On Jan 15, 2008, at 7:36 AM, Jerahmy Pocott wrote:
The data would need random reads, but would only ever be written to
sequentially.
Write performance is secondary to read performance though, reads are
where the
most speed is required, even 3x read to write would be acceptable..
Sometimes the random reads are the problem. In order to get 4-bits,
the whole cacheline needs to be read into the processor's caches (if
it isn't there already). If your data set is too large to fit into the
L2 cache, then this is likely your bottleneck. In that case, packing
the data down to 4-bits over 8-bits might not help much because in
both cases you still need to load in the full 32/64/128-byte cacheline
in order to get those 4 bits. So, it wont save you much time on any
single random read from memory.
However, compressing to 4 bits will do a couple things. It will cut
your cache usage in half, so you can fit twice as much data in the
cache.

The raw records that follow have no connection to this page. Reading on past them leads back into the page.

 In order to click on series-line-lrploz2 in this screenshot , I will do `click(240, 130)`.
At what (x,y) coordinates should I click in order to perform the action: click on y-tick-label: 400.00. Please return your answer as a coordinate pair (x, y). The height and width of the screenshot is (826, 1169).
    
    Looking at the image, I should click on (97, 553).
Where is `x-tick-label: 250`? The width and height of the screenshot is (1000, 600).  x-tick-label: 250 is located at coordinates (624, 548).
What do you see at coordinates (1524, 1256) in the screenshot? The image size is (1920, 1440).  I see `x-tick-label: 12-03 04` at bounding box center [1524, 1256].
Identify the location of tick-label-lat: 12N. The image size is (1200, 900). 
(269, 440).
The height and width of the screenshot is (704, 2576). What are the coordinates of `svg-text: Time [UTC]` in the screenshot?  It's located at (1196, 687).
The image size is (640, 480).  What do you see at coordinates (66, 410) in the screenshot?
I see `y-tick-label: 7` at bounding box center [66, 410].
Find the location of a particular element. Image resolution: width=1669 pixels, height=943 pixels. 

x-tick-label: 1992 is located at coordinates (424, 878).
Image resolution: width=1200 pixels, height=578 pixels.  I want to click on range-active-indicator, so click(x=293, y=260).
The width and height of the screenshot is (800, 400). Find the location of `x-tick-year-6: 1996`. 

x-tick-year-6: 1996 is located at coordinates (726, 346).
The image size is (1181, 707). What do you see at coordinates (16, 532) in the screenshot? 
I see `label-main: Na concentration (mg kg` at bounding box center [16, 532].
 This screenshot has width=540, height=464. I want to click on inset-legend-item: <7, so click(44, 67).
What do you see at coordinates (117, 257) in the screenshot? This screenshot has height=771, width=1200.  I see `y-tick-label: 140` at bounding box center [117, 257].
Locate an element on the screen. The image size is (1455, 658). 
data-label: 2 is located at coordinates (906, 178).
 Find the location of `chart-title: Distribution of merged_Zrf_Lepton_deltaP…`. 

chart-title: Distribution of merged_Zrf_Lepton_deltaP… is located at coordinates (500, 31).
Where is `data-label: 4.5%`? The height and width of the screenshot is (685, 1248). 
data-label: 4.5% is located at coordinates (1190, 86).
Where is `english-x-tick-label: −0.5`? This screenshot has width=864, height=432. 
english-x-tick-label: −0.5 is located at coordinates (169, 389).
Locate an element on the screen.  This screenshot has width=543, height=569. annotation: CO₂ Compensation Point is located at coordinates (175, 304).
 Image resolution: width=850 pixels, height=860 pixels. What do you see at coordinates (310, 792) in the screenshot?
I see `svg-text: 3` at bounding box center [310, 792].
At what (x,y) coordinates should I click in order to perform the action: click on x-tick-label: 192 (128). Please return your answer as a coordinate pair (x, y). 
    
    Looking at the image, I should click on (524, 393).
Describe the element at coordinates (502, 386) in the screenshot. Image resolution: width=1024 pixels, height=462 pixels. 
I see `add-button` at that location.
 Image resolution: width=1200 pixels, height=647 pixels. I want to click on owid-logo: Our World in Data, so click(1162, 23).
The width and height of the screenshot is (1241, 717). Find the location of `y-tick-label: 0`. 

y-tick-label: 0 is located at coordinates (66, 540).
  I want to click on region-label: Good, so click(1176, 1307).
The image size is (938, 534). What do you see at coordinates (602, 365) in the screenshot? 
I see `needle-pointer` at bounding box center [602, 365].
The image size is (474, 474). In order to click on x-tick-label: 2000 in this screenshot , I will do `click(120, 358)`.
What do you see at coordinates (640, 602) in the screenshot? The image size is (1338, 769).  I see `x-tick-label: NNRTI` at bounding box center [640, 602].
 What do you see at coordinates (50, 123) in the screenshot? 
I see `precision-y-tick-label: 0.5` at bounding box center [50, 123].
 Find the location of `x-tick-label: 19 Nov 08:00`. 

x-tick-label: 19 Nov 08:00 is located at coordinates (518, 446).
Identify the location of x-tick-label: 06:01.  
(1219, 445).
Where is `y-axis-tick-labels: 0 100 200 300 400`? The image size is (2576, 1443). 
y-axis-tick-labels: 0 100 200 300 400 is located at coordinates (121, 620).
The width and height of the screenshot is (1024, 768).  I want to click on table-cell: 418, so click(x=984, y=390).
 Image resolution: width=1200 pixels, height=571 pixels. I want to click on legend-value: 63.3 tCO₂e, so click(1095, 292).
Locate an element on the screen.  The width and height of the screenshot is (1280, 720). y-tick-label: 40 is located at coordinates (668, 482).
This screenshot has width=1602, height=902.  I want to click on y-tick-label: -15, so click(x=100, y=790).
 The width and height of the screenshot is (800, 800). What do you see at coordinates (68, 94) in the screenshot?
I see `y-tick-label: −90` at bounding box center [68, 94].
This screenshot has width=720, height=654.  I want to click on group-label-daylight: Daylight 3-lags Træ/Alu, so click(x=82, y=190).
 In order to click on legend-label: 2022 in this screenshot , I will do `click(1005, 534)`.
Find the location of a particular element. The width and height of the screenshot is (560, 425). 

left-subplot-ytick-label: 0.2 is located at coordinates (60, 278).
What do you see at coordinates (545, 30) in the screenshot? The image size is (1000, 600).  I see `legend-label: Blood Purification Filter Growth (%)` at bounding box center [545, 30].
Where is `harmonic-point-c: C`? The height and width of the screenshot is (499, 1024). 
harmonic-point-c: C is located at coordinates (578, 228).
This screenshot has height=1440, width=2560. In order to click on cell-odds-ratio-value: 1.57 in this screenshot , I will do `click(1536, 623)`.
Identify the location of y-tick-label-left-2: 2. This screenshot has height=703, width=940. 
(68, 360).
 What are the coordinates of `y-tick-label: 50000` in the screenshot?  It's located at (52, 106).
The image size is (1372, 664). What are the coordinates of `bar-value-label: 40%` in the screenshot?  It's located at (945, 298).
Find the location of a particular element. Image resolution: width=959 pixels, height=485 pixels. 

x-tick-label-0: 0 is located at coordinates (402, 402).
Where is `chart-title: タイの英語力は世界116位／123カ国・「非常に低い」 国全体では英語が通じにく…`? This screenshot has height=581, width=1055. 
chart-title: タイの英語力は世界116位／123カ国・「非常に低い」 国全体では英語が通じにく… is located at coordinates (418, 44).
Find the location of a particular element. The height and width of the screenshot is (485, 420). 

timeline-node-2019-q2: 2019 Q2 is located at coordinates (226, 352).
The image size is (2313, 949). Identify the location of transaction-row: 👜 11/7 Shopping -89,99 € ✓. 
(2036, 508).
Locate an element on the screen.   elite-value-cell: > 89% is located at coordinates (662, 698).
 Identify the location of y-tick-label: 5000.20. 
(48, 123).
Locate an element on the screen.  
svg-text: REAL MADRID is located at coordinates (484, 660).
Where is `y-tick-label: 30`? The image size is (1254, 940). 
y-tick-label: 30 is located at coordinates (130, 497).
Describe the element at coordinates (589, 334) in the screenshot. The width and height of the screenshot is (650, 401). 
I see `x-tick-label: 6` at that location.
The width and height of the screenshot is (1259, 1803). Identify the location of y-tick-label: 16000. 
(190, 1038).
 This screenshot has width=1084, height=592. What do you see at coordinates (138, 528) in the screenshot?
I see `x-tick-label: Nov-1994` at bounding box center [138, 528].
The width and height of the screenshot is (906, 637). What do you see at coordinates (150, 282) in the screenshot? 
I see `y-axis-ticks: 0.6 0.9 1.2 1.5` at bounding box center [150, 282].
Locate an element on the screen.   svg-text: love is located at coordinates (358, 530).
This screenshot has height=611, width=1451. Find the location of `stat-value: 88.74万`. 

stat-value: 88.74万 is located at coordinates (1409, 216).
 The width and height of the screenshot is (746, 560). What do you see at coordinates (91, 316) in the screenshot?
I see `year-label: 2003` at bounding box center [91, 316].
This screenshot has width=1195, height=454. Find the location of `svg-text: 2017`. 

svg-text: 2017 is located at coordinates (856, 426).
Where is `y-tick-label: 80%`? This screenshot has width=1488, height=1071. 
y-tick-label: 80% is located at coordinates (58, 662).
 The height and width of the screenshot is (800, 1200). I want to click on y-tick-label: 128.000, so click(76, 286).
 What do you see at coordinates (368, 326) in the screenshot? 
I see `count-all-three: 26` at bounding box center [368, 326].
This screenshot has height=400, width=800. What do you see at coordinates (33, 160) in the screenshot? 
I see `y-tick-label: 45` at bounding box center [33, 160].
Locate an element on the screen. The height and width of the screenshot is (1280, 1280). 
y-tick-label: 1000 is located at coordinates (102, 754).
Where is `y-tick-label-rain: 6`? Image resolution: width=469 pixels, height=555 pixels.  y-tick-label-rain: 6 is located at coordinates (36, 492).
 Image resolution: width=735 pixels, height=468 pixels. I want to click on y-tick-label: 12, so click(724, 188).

If this is the difference between fitting all the data in the
cache vs. only half of it, it could be a huge (as much as 20x?) win.
Even if it doesn't all fit could be a partial win, depending on how
much more of your data set you can fit in the cache. Likewise it will
cut your memory usage in half. So, if you are actually paging to/from
disk to service your data set (because it doesn't fit in RAM) you
could get a similar savings there, though the actual win might be more.
Sometimes a better approach would be to structure your data layout or
access pattern differently so that the reads are more sequential. A
lot really depends on your data size and access patterns. It is
difficult to present a general solution to this problem. Perhaps if
you told us more about how the data is stored and what order it is
accessed, we might devise something suitably diabolical.